Довольно странное, казалось бы, заявление для писателя одной из самых преуспевающих стран Европы. Наряду с ФРГ и Швейцарией Голландия сравнительно мало пострадала от экономического кризиса, охватившего Запад. Безработица невелика, а пособия безработным значительны. Цены, как и всюду, очень высоки, особенно на жилплощадь, но высока и заработная плата. От нефтяного «потрясения» осталось лишь здоровое пристрастие к велосипеду, колеса крутят и стар и млад, матери возят младенцев в корытцах, притороченных к багажнику.
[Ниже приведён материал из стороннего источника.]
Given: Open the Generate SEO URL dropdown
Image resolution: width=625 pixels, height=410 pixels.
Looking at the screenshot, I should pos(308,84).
Города, довольно однообразные (исключение — Роттердам, но о нем особо) и смывающиеся в памяти в один общий город с невысокими, крепкими домами под красной черепицей, с непременными стеклянными башнями и кубами офисов, банков и отелей «Хилтон», с каналами, отражающими космы плакучих ив, — дикие утки, лебеди и водяные курочки сплываются в стаи у мостов в надежде на подачку, — с величественным готическим собором и церквами самых разных эпох и стилей — от романского до модерна, со старой ратушей и живописной площадью перед ней, усеянной голубями, с широкими тротуарами, сложенными плитняком, — рисунок скорчившейся по нужде собаки и ящика возле нее тщетно напоминает любителям четвероногих друзей о правилах гигиены; с замечательными музеями, с богатейшими магазинами, набитыми всем, что делает современную жизнь такой удобной, легкой, нарядной, — так вот, эти основательные, благоустроенные, красивые города, все расширяющиеся и будто стремящиеся сомкнуть свои границы, слиться, подобно тому как они сливаются в памяти, кажутся воплощением незыблемого порядка, уверенности, спокойствия и какого-то оцепенелого довольства. И пока ты не проник хоть сколько-то за плотную пленку обманной видимости, тебе представляется абсурдной мысль, что «прием абсурда» годится для изображения этой ладной жизни. Да нет же, тут нужен добрый старый голландский жанр, слегка, правда, омещанившийся у Метсю, ну и натюрморт, конечно: Брейгель-Бархатный, так любивший цветы, Хода, так любивший устало-матовое серебро.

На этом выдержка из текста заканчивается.